Exercise description. Rewrite the forum thread from "Anyway, since you" down to "conjecture is 14.12%.", with "200k" changed to "300k" everywhere it appears.

Text passage.
==================================================
Of course the higher the weight and higher the range, the longer to test.[/QUOTE]

Don't R702 and R916 have a much higher weight? They also have one k remaining at n=100K.

 henryzz 2013-09-29 06:27

[QUOTE=gd_barnes;354490]Don't R702 and R916 have a much higher weight? They also have one k remaining at n=100K.[/QUOTE]
They are also higher bases which means larger tests. Maybe that swung the balance.

 gd_barnes 2013-09-29 08:24

[QUOTE=henryzz;354492]They are also higher bases which means larger tests. Maybe that swung the balance.[/QUOTE]

There is very little testing time difference between base 620 and 702. At n=150000, base 620 is ~419,000 digits and base 702 is ~427,000 digits.

 TheCount 2013-09-29 12:31

Probability

[QUOTE=gd_barnes;354490]Don't R702 and R916 have a much higher weight? They also have one k remaining at n=100K.[/QUOTE]
R702 and R916 are in the list of "Top 20 Conjectures with 1k Remaining by Highest Weight":
[URL]http://www.noprimeleftbehind.net/crus/vstats_new/crus-top20.htm#Table25[/URL]

As stated in my post I only calculated the probabilities based on these tables:
- "Top 20 Conjectures with 1k Remaining by Highest Conjectured k": [URL]http://www.noprimeleftbehind.net/crus/vstats_new/crus-top20.htm#Table61;[/URL] and,
- "Top 20 Conjectures with 1k Remaining by Lowest Conjectured k: [URL]http://www.noprimeleftbehind.net/crus/vstats_new/crus-top20.htm#Table62[/URL].

I've only spent a few hours looking at the CRUS website so I might not be optimally searching yet.
This table looks more comprehensive: [URL]http://www.noprimeleftbehind.net/crus/vstats_new/crus-unproven.htm[/URL]
I plan to start a 2k's search next, so maybe I'll base it on that table.

Anyway, since you bought it up 32*702^n-1 has weight 2338, 78*916^n-1 has weight 2313. They are both tested to 100k.
If you test R702 to 200k the chance of finding a prime and so proving the conjecture is 14.12%.
If you test R916 to 200k the chance of finding a prime and so proving the conjecture is 13.43%.

My calculations are based on the Prime Number Theory. I posted this method on PrimeGrid 6 months ago. No one's told me I am wrong (or right) yet:

Why don't you add probabilities to the CRUS tables?
If your looking for a result rely on probability. If your looking to see how quick you can test a range look at difficulty.
Probability does not take account length of time to test an n or tests to be done in a range, just the chance you'll find a great result.

 gd_barnes 2013-09-29 18:34

Oh, OK. I'll take a look at those links later today. Your percentages are in line with what I would expect. We have an "odds of prime" spreadsheet with formulas created by one of the math experts here. I'll check them against that.
==================================================
Information supplied.
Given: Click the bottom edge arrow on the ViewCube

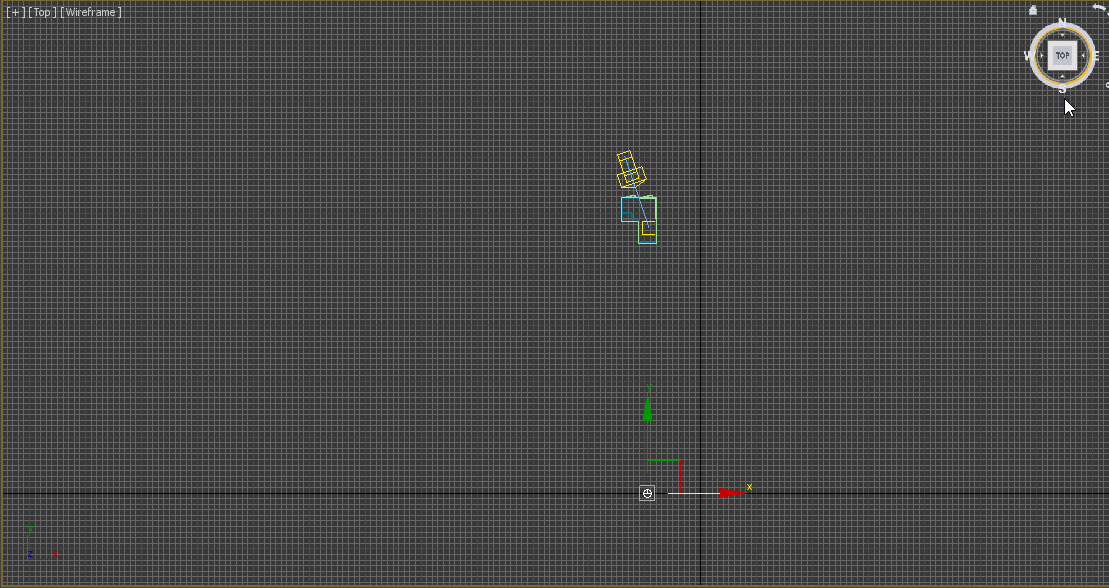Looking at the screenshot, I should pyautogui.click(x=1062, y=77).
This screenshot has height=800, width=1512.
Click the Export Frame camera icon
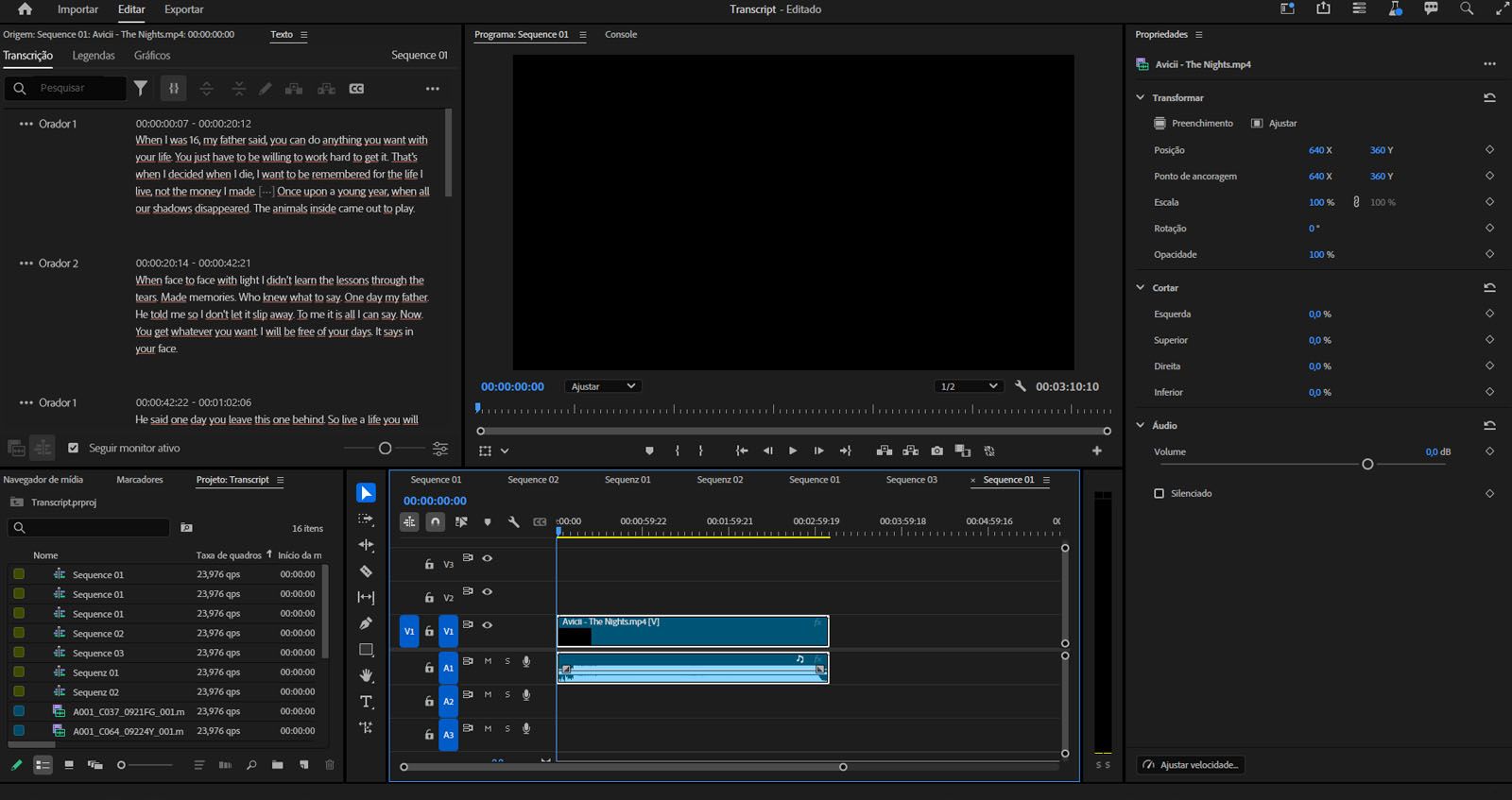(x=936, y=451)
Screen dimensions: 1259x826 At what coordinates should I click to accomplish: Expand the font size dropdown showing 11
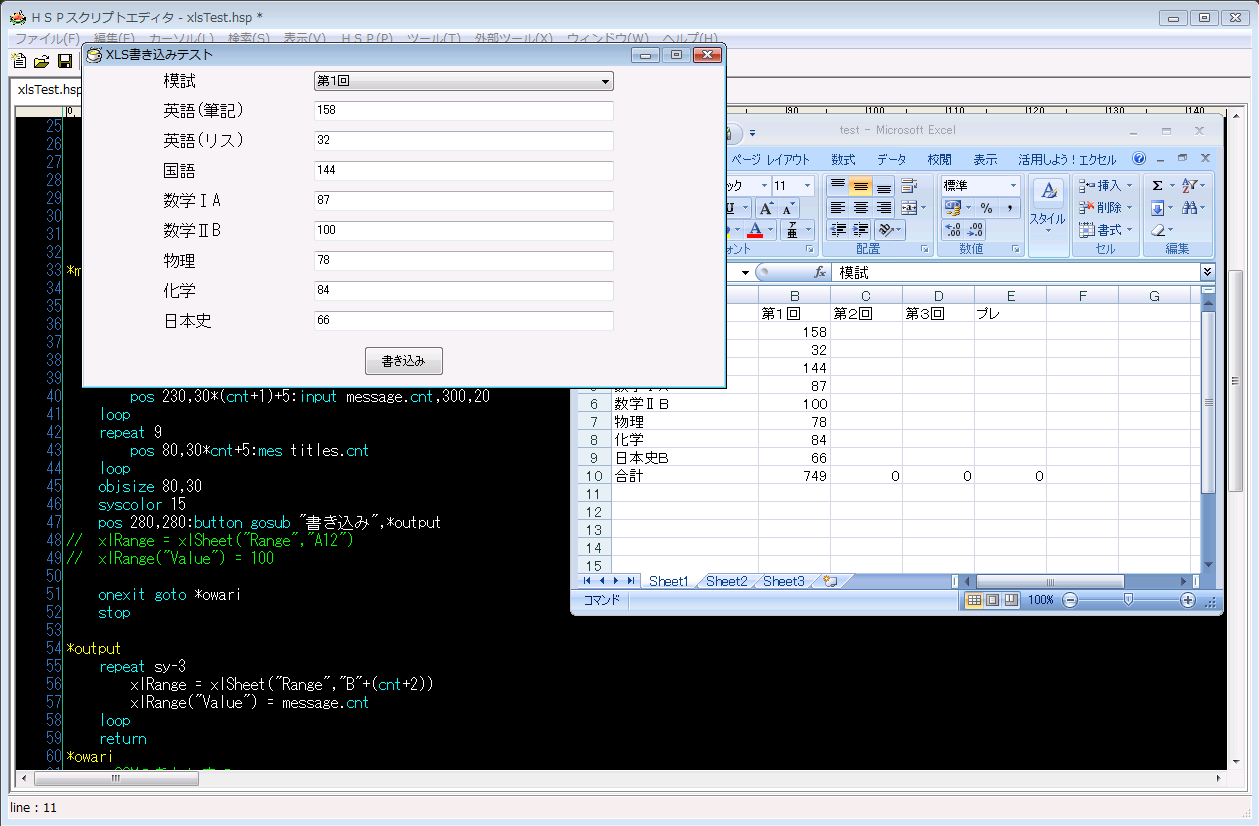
==================================================
The completed task.
Anyway, since you bought it up 32*702^n-1 has weight 2338, 78*916^n-1 has weight 2313. They are both tested to 100k.
If you test R702 to 300k the chance of finding a prime and so proving the conjecture is 14.12%.